Buzz Worthy Activities Bee Senses


How Do Bees See? Bees have two different kinds of eyes with separate functions. • 2 compound eyes – These eyes have thousands of lenses which allow the bees to focus on images, detect movement, and determine the distance of objects. • 3 simple eyes – These eyes known as Ocelli aid with sun orientation which helps the bees with navigation.

Bees’ unique eyes and eyesight helps them see colors and find food sources differently than humans. Watch this video – the first image of every flower is how humans see it, the second how butterflies see it, and the third how bees see it.
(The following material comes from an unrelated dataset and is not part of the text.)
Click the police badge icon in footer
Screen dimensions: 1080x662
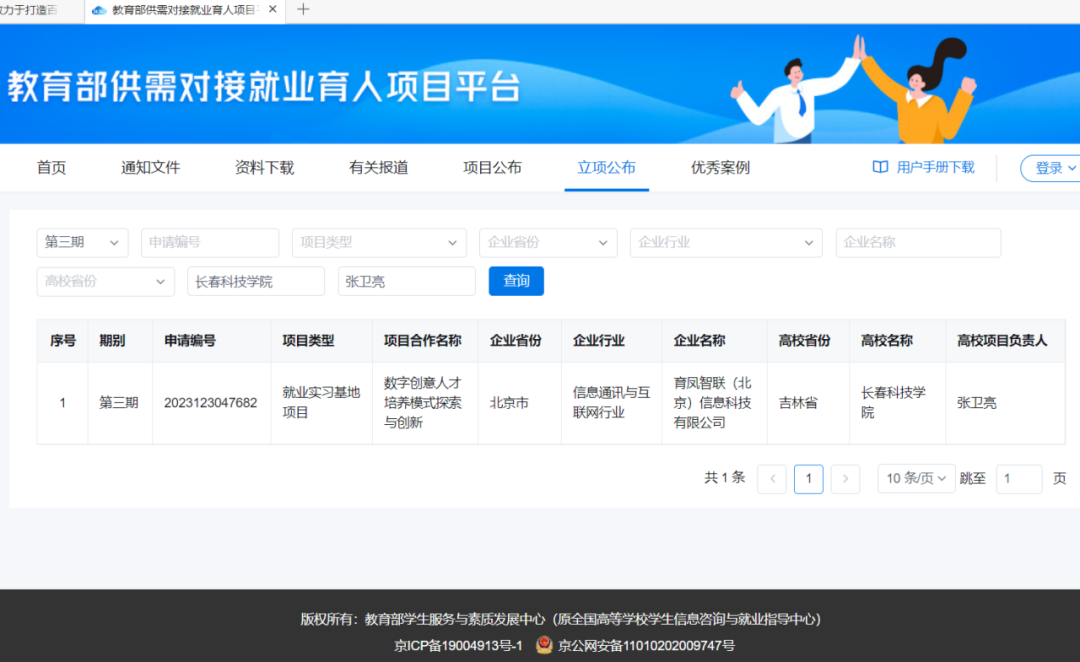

How Do Bees Smell? • Bees use their antennae to smell. • Bees have 170 odor receptors that are 100 times more sensitive than humans. • Bees use their sense of smell to locate pollen rich flowers. • Bees use their sense of smell to recognize other bees. • Bees produce smells called pheromones to communicate with each other.


How Do Bees Hear/Touch? • Bees don’t have ears. • Bees don’t hear but rather feel. • Bees feel vibrations through their antennae, legs, and hair. • Bees use this sense of touch to measure for hive construction. • Bees also use this sense of touch to communicate with their waggle dance.


How Do Bees Taste? • Bees use their proboscis (tongue like mouthpiece) to taste. • The proboscis tastes sweet, salty, bitter, and sour much like a human. • Bees are more sensitive to salts but less sensitive to bitter flavors.


Smell Like A Bee Activity: Without bees doing their pollinating work, a large portion of our fruit, nut, and vegetable supply could disappear completely. Pollination helps plants make seeds which become baby plants. Bees’ sense of smell helps them to spread pollen from plant to plant. Fun fact: A honeybee has a sniffer 100 times more powerful than a human’s and can help it locate scents miles away.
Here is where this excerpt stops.